Dumeir, also Dumair, Damir and Dumayr (الضمير) is a city located 45 kilometers north-east of Damascus, Syria.

== Archaeology ==
An altar dedicated to the Semitic deity, Baalshamin in 94 CE, now in the Institut du Monde Arabe in Paris, indicates that a Nabatean religious building previously stood on the site.

There is a reference to a building in a lawsuit in 216, however in 245 CE, in the reign of the Roman Emperor Philip the Arab, the Roman Temple of Dumeir, located in the center of the old town, was dedicated to Zeus Hypsistos. The shape is highly unusual, and construction may have commenced as a public fountain or staging post, but in its final form it is clearly a temple.

It was fortified in the Arab period, the arch on the rear wall being filled in with stones and defensive devices. The temple has been restored as the result of much research and reconstruction work.
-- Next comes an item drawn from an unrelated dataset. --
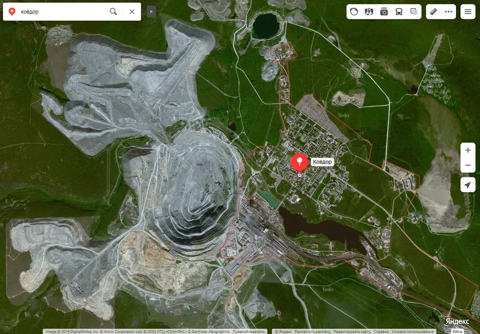The width and height of the screenshot is (480, 334).
Task: Show public transport bus layer
Action: point(399,12)
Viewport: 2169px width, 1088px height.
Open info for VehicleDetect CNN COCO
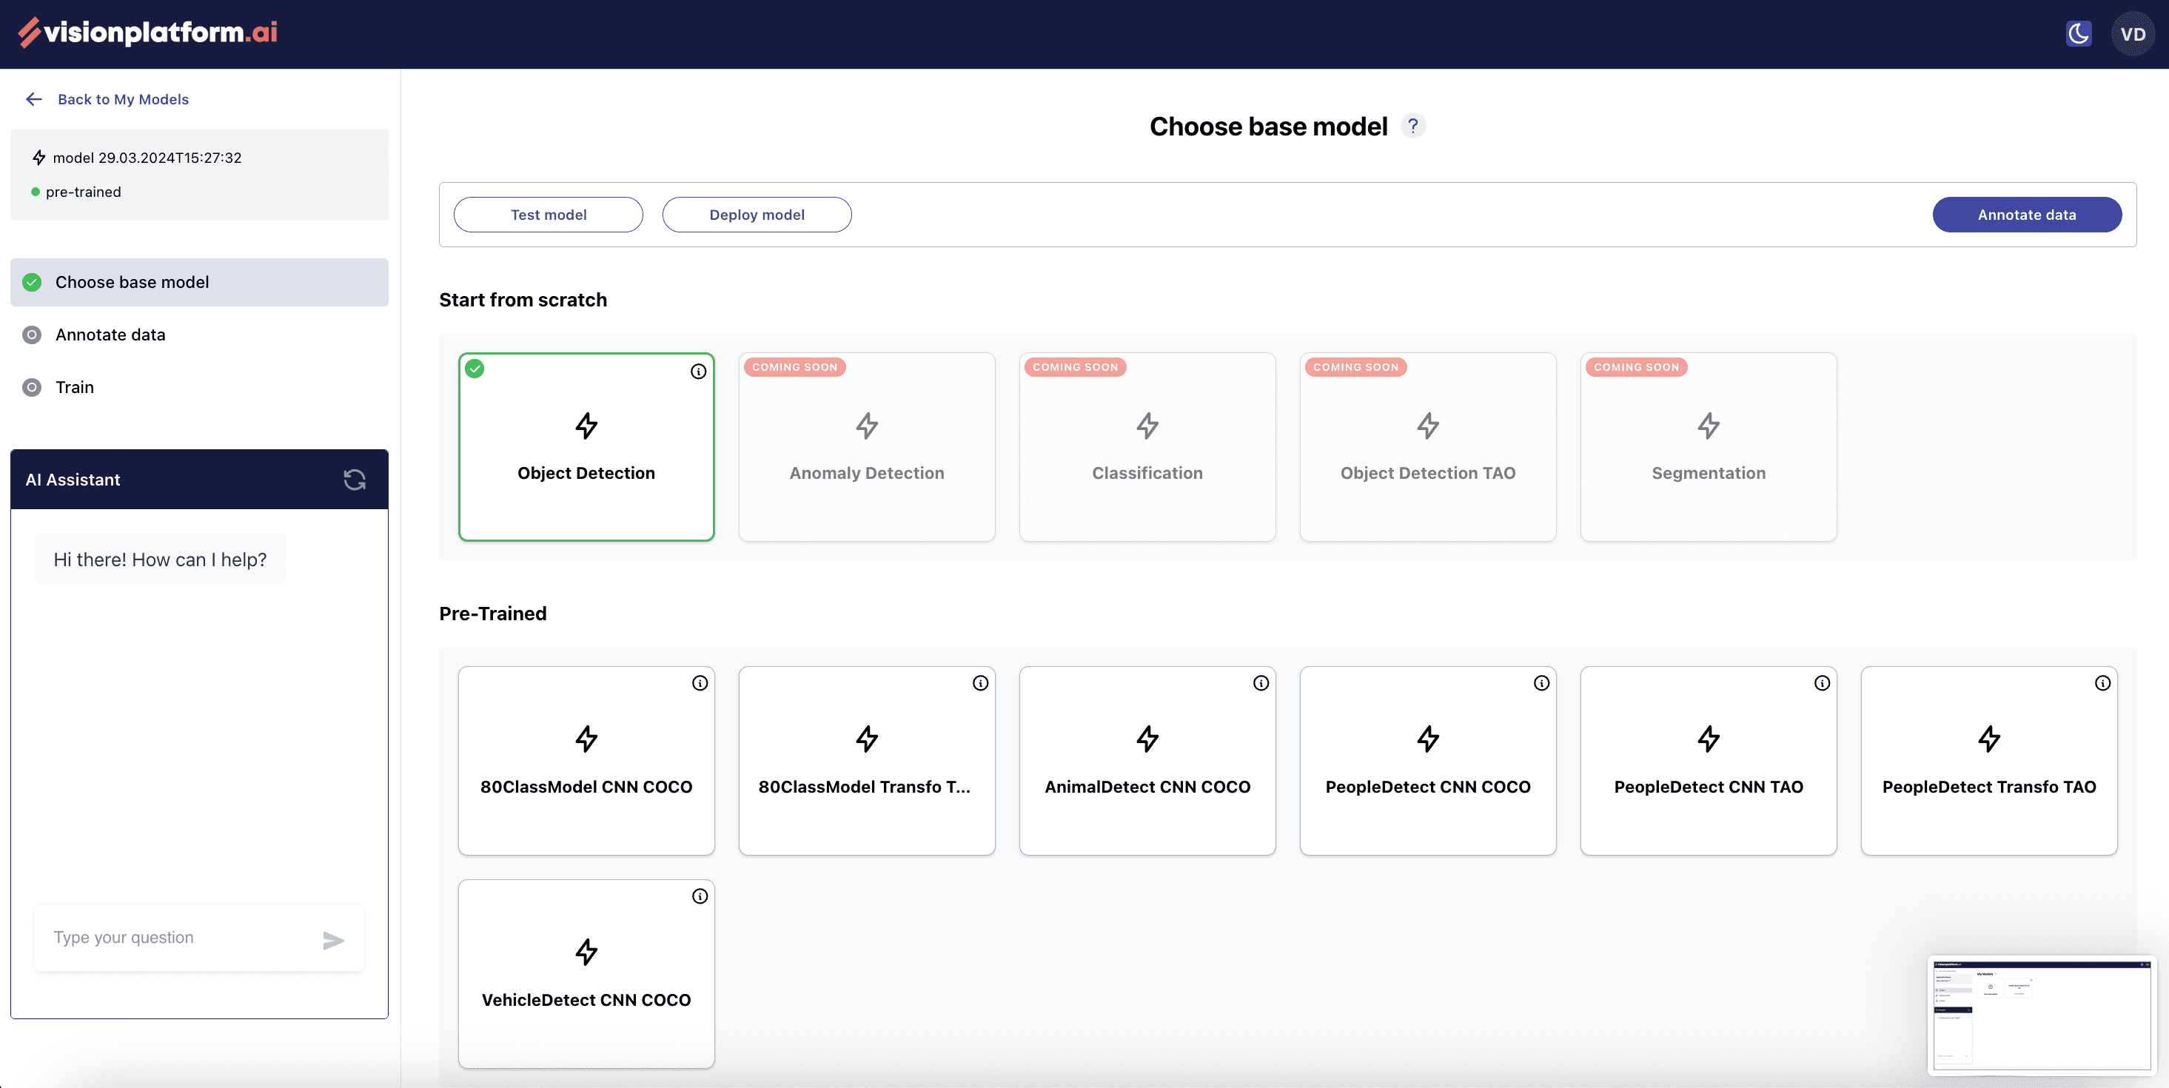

The Ghassanid phylarch (tribal king) al-Mundhir III ibn al-Harith built a tower at Dumayr. A Greek inscription engraved by al-Mundhir credits himself for its construction and thanks God and St. Julian. A monastery associated with the Ghassanids called Dayr al-Matirun, likely an Arabicized version of the Greek martyrion, existed about 3 km east of Dumayr.

== Facilities ==
A cemetery was built in 1960 for the French casualties of WWI and WWII in Al-Dumayr. The Syrian Arab Air Force Al-Dumayr Military Airport is also located in Al-Dumayr.

== See also ==
- Al-Dumayr offensive (April 2016)
- Desert castles - the Al-Dumayr qasr possibly dates to the Byzantine period, maybe built by the Ghassanids, but might be Umayyad as well

== Bibliography ==
- Shahid, Irfan (2002). "Byzantium and the Arabs, Volume 2, Part 1"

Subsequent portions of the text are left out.